- **Exercise objective**: Please continue the blog post below on 2012 presidential polling, starting right after its last sentence.

- **Source document**:
######

Tuesday, October 30, 2012

Known unknowns.

The latest Rasmussen poll this week puts Mitt Romney up by two points in Ohio 50-48, calling attention to the tightening of the race. A brief scan of Real Clear Politics averages for twelve battleground states shows Mitt Romney leading in two, Florida and North Carolina, Virginia and Colorado tied, and President Obama leading in eight states.

Most notable, however, is that only in Minnesota is the President above 50%. In Michigan and Pennsylvania the President's lead is four points or more, but his number remains below 50%.

50% matters to an incumbent, because every election is first and foremost a referendum on the performance of the incumbent. It might have been Mitt Romney's strategy to make the race a referendum on Barack Obama, but it was not a new concept. And 50% matters to an incumbent because historical data suggests that voters who remain undecided voters through a campaign are not likely to support an incumbent in the end. This seems to be a fairly rational result when one thinks about it. If the incumbent had been able to close the sale, or if the challenger had made a persuasive case, a voter would not be undecided.

This historical tendency is important in assessing the state of the presidential race, and it suggests not only that the President's lead in swing states may be ephemeral, but that other states where the President is not at or over 50%, such as Pennsylvania or Michigan, may in fact be up in the air.

Faced with evidence of a tightening race, Democrat polster Stan Greenberg suggested in a blast email the same day as the Rasmussen Ohio poll that the polls are not accurately reflecting the electorate, as cellphone users are underrepresented. Obama advisor David Axelrod jumped on the poll-denier bandwagon a day earlier, suggesting that polling turnout models are flawed and fail to capture the Obama edge in the get-out-the-vote "ground game."

######

- **Data section**:
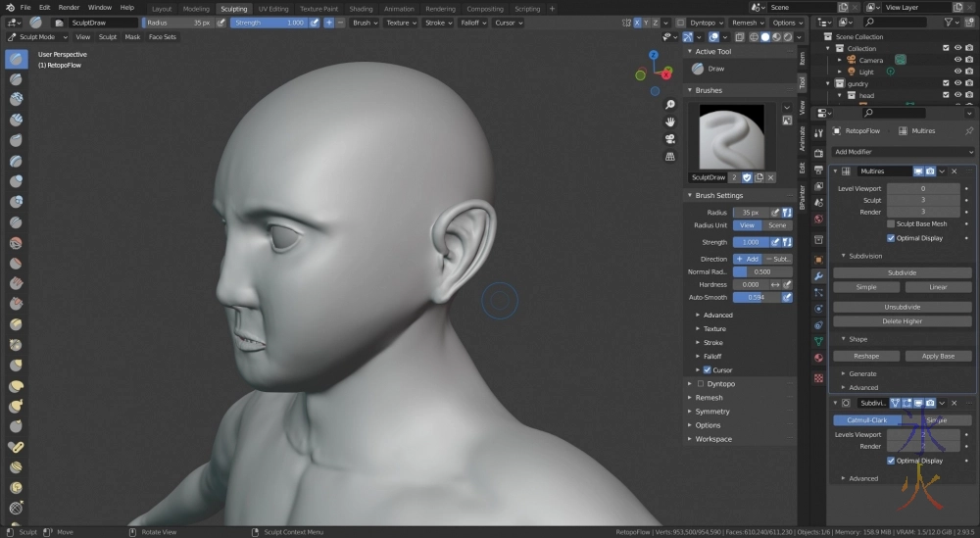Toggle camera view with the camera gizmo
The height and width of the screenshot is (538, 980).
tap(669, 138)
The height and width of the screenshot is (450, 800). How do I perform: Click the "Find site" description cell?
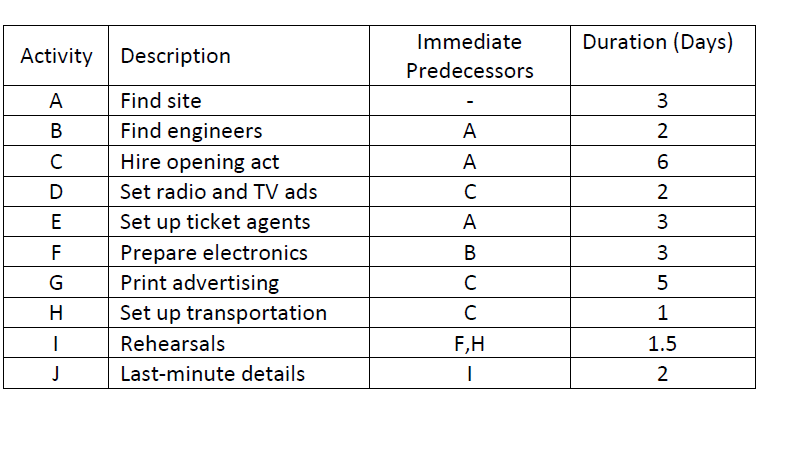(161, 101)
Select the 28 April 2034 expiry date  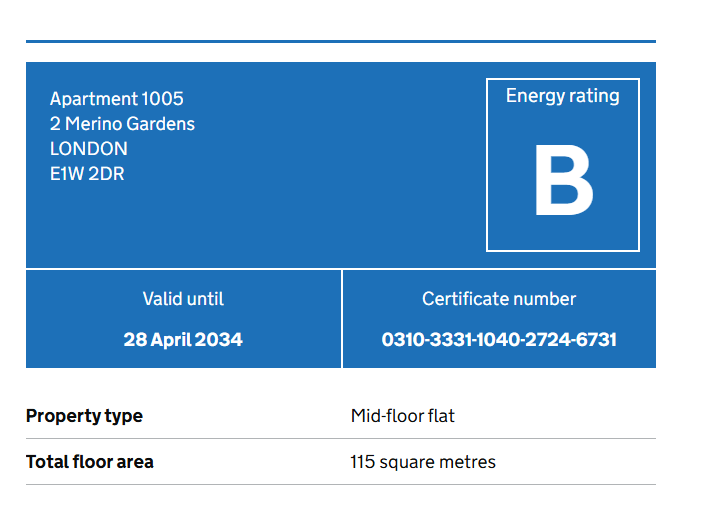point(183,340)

######

- **Response below**:
The unknowns as we head down to the wire are significant. If the ground game is not accurately taken into account, as Axelrod suggests, no doubt polling firms are struggling to account for the air war as well. The magnitude of media spending over the last weeks of the campaign is unprecedented, as we never seen the volume of spending and the magnitude of end game media that is underway in swing states.

A week ago, both campaigns turned up the heat on the abortion issue. Data from a recent Gallup survey   illustrated why, as it indicated that women in swing states list abortion as their most important voting issue, at double the importance of jobs or the economy. Clearly the Obama and Romney campaigns are seeing similar results in their data, as unlike any campaign in memory, presidential campaign ads are making their case specifically on the abortion issue.

Abortion is an interesting and historically asymmetrical issue in political campaigns. Over the past two decades, support for a woman's right to choose has split the electorate, with slightly more than half of those polled in support, and slightly less than half opposed. Yet historically, while abortion has been a highly partisan issue, Pew Research data indicates that as much as 73% of pro-life voters rank abortion as a very important voting issue, compared to 22% of pro-choice voters. That is to say that anti-choice voters are more than three times as likely to have that issue drive their vote.

This is not news for Republican activists, who have build the modern Republican strategy as a coalition of single issue voting groups, including anti-abortion, pro-gun, anti-tax, pro-faith, anti-gay voters. The power of this coalition, conceived and driven by Grover Norquist, is demonstrated by the effective excommunication of the pro-choice wing of the Republican Party. Norquist has built effective control of the Republican Party over the past two decades by understanding that what people say they care about matters far less in the political world than understanding those things that will predictably and reliably move peoples vote.

For those undecided women voters, both campaigns are making their final pitch on the basis of the economy vs. women's reproductive rights. Notwithstanding the Gallup data, the Obama campaign is fighting two historical trends when undecided women enter the voting both. They are hoping that more than 22% of pro-choice, undecided voters will vote on that issue, and they are hoping that undecided voters will not trend away from the incumbent.

Somehow, through an opaque alchemy of Monte Carlo simulations, New York Times polling guru Nate Silver considers all of this. He considers the ground game and the air war, factors in the incidence of cellphone usage, and the voting trends of undecided voters, when he projects that Obama has a 73% chance of winning. Yet all of the data suggests that each of the battleground states are within the margin of error, and in a year with significant unknowns--with the normal uncertainties that we know about combined with new uncertainties that we have never measured before--it is easy to conclude that we might know far less than we think we do.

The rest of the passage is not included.